- Born: 1974 (age 51–52) Seoul, South Korea
- Occupations: Television Director; Filmmaker;
- Years active: 2002 to present
- Employers: Hublist (1999–2002); Leespro (2002–2008); Hayanso Entertainment (2008 to present);
- Organization: Korea Broadcasting Video Producers Association
- Spouse: no
- Children: 0

Korean name
- Hangul: 박혜령
- Hanja: 朴惠領
- RR: Bak Hyeryeong
- MR: Pak Hyeryŏng

= Park Hye-ryeong =

South Korean filmmaker (born 1974)

Park Hye-ryeong (born in Seoul, 1974) is a South Korean documentary film director, producer and entertainment executive. She currently serves as the CEO of Hayanso Entertainment, a company she established in 2008.

Park Hye-ryeong has produced over 40 documentaries on terrestrial broadcasting for 18 years. Her notable works include collaborations with culinary researcher Lim Ji-ho on projects such as "Human Theater" (KBS 2006), "Wandering Gourmet" (SBS 2008, 2009, 2012, 2013), and "How to Eat Well and Live Well" (SBS 2014–2016), as well as the feature-length documentary film "The Wandering Chef" (2020).

== Career ==

=== Television documentary director ===
Park Hye-ryeong started her directing career at Hubnet.
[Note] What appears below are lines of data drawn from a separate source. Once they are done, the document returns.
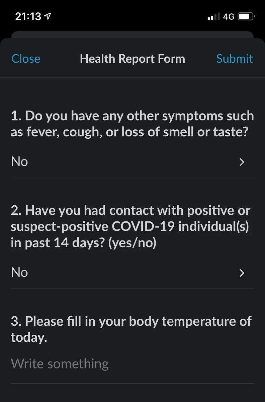Tap the cellular signal bars icon
This screenshot has height=402, width=265.
pos(213,16)
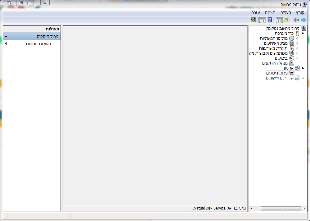Image resolution: width=310 pixels, height=221 pixels.
Task: Open the View menu (תצוגה)
Action: 270,13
She directed "VJ Commando" and the pilot program "Youth" for KBS2. Later, she was recruited by CEO Lee Dong-seok to work as a director at his production company called Leespro, which provided outsourced production services for KBS2. At Leespro, she served as one of the directors for the popular KBS show called "KBS Field Report Zone 3," and later for "Human Theater." It was during the filming of an episode titled "Breaking the Chef's Poison" for "Human Theater" that Park first met culinary researcher Lim Ji-ho.

After Leespro closed down in 2008, Park decided to become an independent. Instead of working for another company, she desired the freedom to produce her own work. In that same year, she established Hayanso Entertainment. The name was given to her by her acquaintance, Pianist Lim Dong-chang, and it signifies living with sincerity and integrity, like a white cow.
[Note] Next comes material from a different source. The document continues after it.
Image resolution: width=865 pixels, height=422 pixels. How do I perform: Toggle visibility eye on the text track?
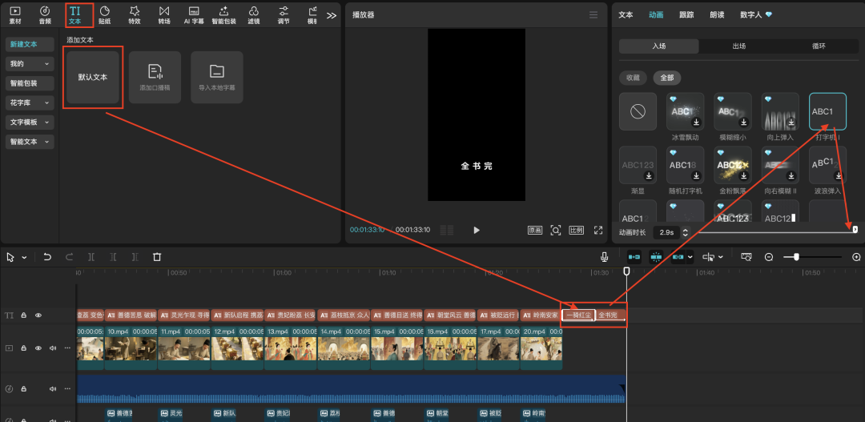pos(38,315)
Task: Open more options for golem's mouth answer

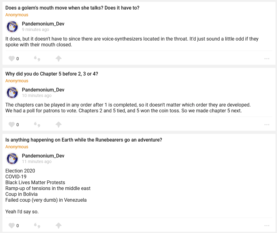Action: (x=267, y=59)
Hayanso Entertainment's debut project was "SBS Special - Wandering Gourmet." The show features culinary researcher Lim Ji-ho, embarking on another culinary journey across the country in search of the finest ingredients. In 2008, Park proposed the idea to SBS. Initially, it was planned as a two-part series. However, due to the positive response received after the first episode, it was extended into a full series consisting of a total of 7 episodes, with 2 to 3 episodes airing each year. The first SBS special Wandering Gourmet premiered in spring 2009, and achieved a viewership rating of 9.1% (TNS Media Korea). The second episode aired in August of the same year takes place in Jeju, followed by the third episode in Baekdu Mountain. The journey continues to Kyoto in subsequent episodes.
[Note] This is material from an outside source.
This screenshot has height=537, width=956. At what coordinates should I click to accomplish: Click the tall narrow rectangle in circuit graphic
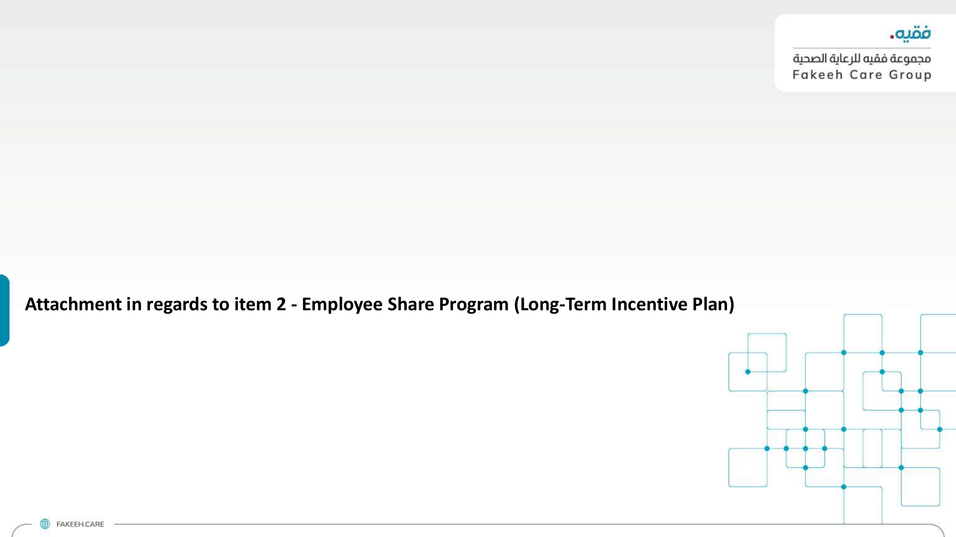tap(872, 448)
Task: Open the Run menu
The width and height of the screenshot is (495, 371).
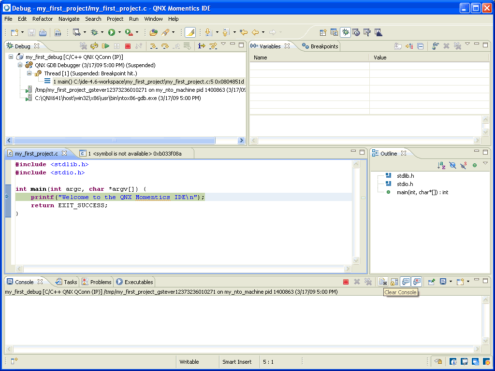Action: (134, 19)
Park, along with Min In-sik, the CP (Chief Producer) of SBS's Culture Bureau, created SBS's "How to Eat Well and Live Well." They were joined by Kwon Hyeon-jeong, the writer of "Human Theater." Kim Hye-soo and Lee Hwi-jae hosted the program as a Lunar New Year special pilot in February 2012. It became a regular program in 2014, as a replacement of "How to Eat Well and Live Well as a Star," and was hosted by culinary researcher Lim Ji-ho and comedian Lee Young-ja. The show aired on Sunday morning and offers a unique concept, featuring top actors such as Kim Hye-soo, Hwang Jung-min, Lee Sun-kyun, and Song Yoon-ah embarking on a healing trip.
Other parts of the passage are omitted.